■ **Written exercise A**:
Recast the records from the line with "Open the Pepsi" up to and including the line with "I will 1833,21." as a Markdown table with the columns Row and Line, leaving out blank lines.

Besides theoretical complexity and needs of fine tuning weakness of ANN, one of the main advantages of this method is its effectiveness in complex relational variables and high dimensional problems.

CART

Leo Breiman et al. [29] introduced the classification and regression tree (CART). It is used as a prediction model, which uses a binary decision tree, see Fig 8 [30,31,32]. It is specially fitted for tasks in which a little priori knowledge exists. The motivation behind the analyses by means of tree-building algorithms is to decide split conditions, which gives correct classification of cases or prediction. CART divides the datasets into child nodes until it reaches stable state in which dividing leaf nodes don’t improve the entire tree. There are three main steps in the CART methodology. These steps are tree growing, tree pruning, and selection of optimal tree. Since CART integrates continuous and categorical dependent variables, it is widely used by many practitioners.

■ **Written exercise B**:
Copy the passage above on the CART method in full, without any changes.

[Records on target coordinates]
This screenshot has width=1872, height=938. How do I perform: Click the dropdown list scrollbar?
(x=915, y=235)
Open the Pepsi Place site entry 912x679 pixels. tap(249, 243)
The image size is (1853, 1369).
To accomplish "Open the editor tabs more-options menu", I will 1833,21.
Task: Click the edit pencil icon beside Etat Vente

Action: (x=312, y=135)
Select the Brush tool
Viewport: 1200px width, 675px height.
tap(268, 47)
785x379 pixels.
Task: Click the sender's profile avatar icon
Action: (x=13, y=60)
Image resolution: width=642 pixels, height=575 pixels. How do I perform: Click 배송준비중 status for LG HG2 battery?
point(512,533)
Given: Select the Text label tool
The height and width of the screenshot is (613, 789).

■ **Result A**:
| Row | Line |
|---|---|
| 1 | Open the Pepsi Place site entry 912x679 pixels. tap(249, 243) |
| 2 | The image size is (1853, 1369). |
| 3 | To accomplish "Open the editor tabs more-options menu", I will 1833,21. |

■ **Result B**:
Besides theoretical complexity and needs of fine tuning weakness of ANN, one of the main advantages of this method is its effectiveness in complex relational variables and high dimensional problems.

CART

Leo Breiman et al. [29] introduced the classification and regression tree (CART). It is used as a prediction model, which uses a binary decision tree, see Fig 8 [30,31,32]. It is specially fitted for tasks in which a little priori knowledge exists. The motivation behind the analyses by means of tree-building algorithms is to decide split conditions, which gives correct classification of cases or prediction. CART divides the datasets into child nodes until it reaches stable state in which dividing leaf nodes don’t improve the entire tree. There are three main steps in the CART methodology. These steps are tree growing, tree pruning, and selection of optimal tree. Since CART integrates continuous and categorical dependent variables, it is widely used by many practitioners.